* [Text extract]:
>> BEGIN

Section 2.4 Appropriate Action; Consents; Filings.
(a) Schedule 6.3(a) of the Lares Disclosure Schedule is hereby amended and restated to read in its entirety as set forth on Schedule 6.3(a) delivered herewith.
(b) The last sentence of Section 6.3(a) of the Merger Agreement is hereby amended and restated to read in its entirety as follows:
“New Holdco, Mercury and Lares agree that the foregoing shall require the parties to effect the Regulatory Divestitures contemplated by Section 6.3(a) of the Lares Disclosure Schedule (as amended).”
(c) Clause (i) of the first sentence of Section 6.3(d) is hereby amended and restated to read in its entirety as follows:
“(i) require, or be construed to require, New Holdco, Mercury, Lares or any of their Subsidiaries to take, or agree to take, any Regulatory Action other than the Regulatory Divestitures contemplated by Schedule 6.3(a) of the Lares Disclosure Schedule (as amended)”
(d) Section 6.3(e) of the Merger Agreement is hereby amended and restated to read as follows:
“[Reserved]”
Section 2.5 Closing Conditions.
(a) Section 7.2(c) of the Merger Agreement is hereby amended by inserting the following new sentence at the end thereof:
“For the avoidance of doubt, the parties acknowledge and agree that (i) the failure of Lares and its affiliates to renew the CBS network affiliation agreement related to WISH-TV, located in Indianapolis, Indiana, and the related effects therefrom on the business, financial condition and/or results of operations of Lares and its Subsidiaries, and (ii) any changes in programming and retransmission fees in connection with the renewal of any network affiliation agreements that otherwise expire on or prior to December 31, 2014, to the extent such changes are consistent with the most recent projections for Lares provided to Mercury on August 18, 2014, which changes the parties acknowledge are industry changes, shall not be taken into account in determining whether the condition set forth in Section 7.2(a) or in this Section 7.2(c) has been satisfied.”

>> END

* [Required work]:
A. In the merger amendment text, which television station's CBS network affiliation agreement did Lares and its affiliates fail to renew?
B. Repeat word for word the passage of the merger amendment text starting with "(b) The last" and going on through "2.5 Closing Conditions.".

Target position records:
>> BEGIN

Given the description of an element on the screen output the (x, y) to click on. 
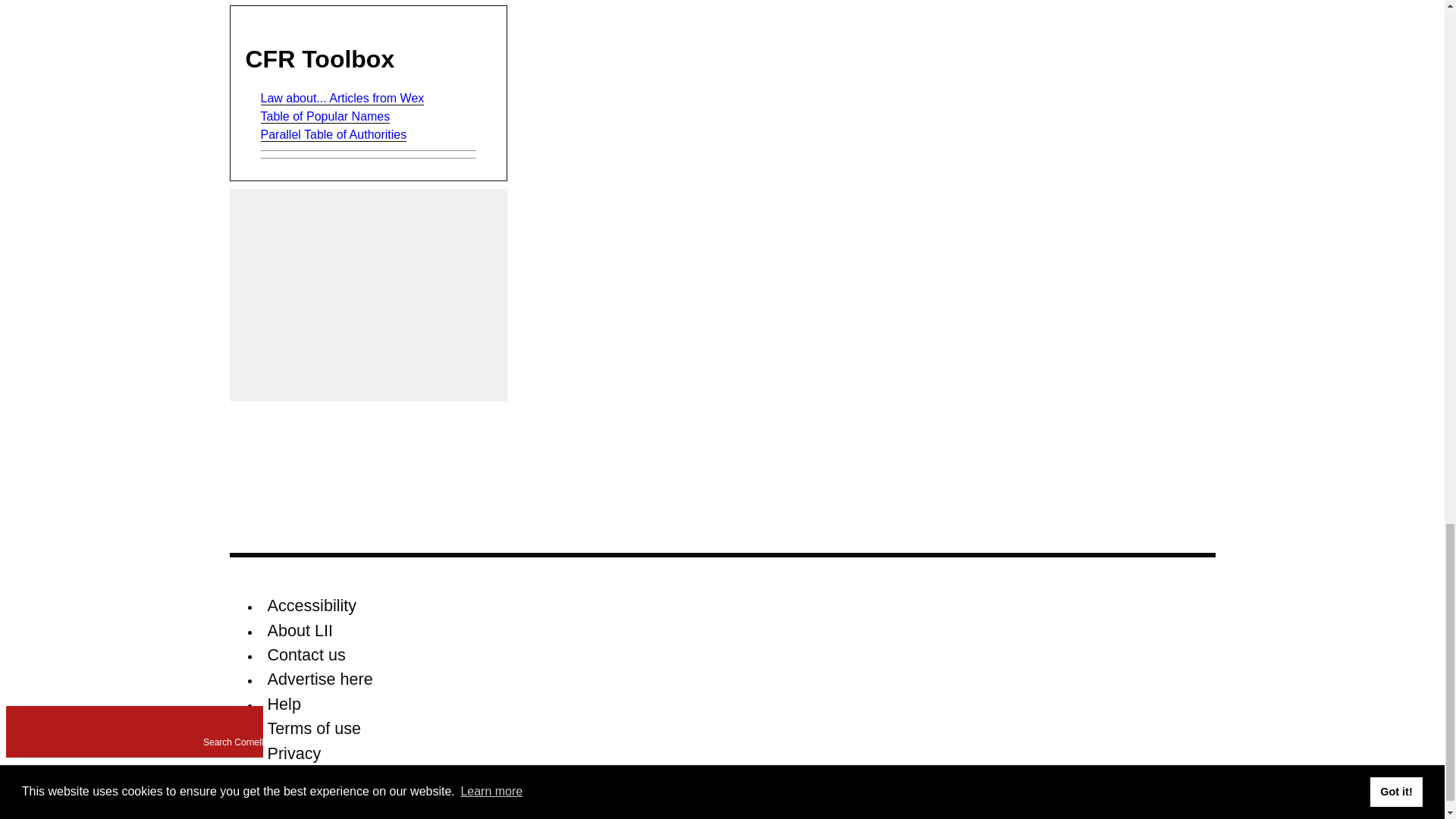
3rd party ad content (368, 295)
Given the description of an element on the screen output the (x, y) to click on. 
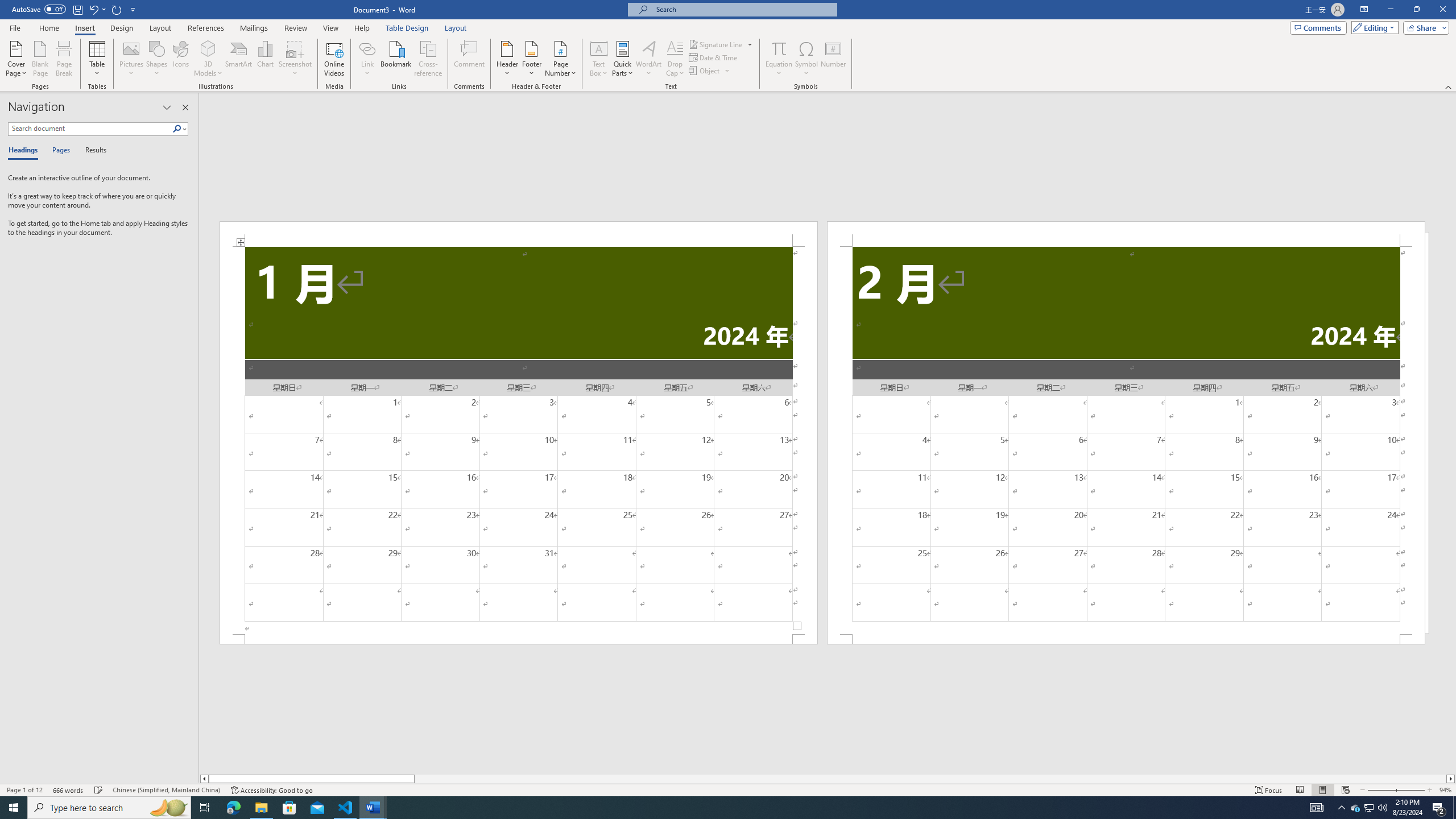
Page right (929, 778)
Icons (180, 58)
Undo Increase Indent (92, 9)
Restore Down (1416, 9)
Number... (833, 58)
Print Layout (1322, 790)
Search (177, 128)
Repeat Doc Close (117, 9)
Web Layout (1344, 790)
Word Count 666 words (68, 790)
View (330, 28)
Class: MsoCommandBar (728, 789)
Save (77, 9)
Given the description of an element on the screen output the (x, y) to click on. 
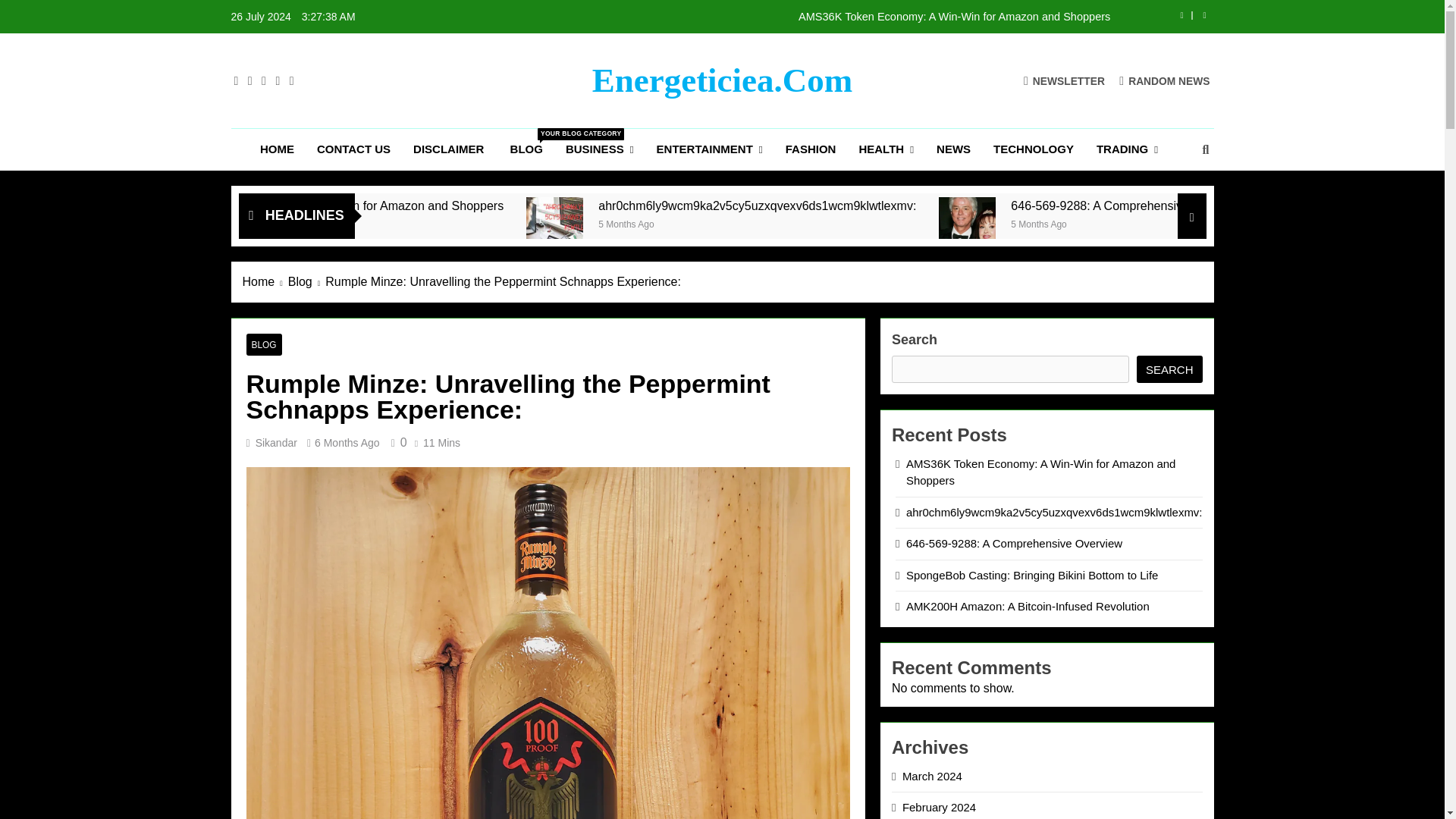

>> END

* [Responses for each task]:
A. WISH-TV, located in Indianapolis, Indiana.

B.
(b) The last sentence of Section 6.3(a) of the Merger Agreement is hereby amended and restated to read in its entirety as follows:
“New Holdco, Mercury and Lares agree that the foregoing shall require the parties to effect the Regulatory Divestitures contemplated by Section 6.3(a) of the Lares Disclosure Schedule (as amended).”
(c) Clause (i) of the first sentence of Section 6.3(d) is hereby amended and restated to read in its entirety as follows:
“(i) require, or be construed to require, New Holdco, Mercury, Lares or any of their Subsidiaries to take, or agree to take, any Regulatory Action other than the Regulatory Divestitures contemplated by Schedule 6.3(a) of the Lares Disclosure Schedule (as amended)”
(d) Section 6.3(e) of the Merger Agreement is hereby amended and restated to read as follows:
“[Reserved]”
Section 2.5 Closing Conditions.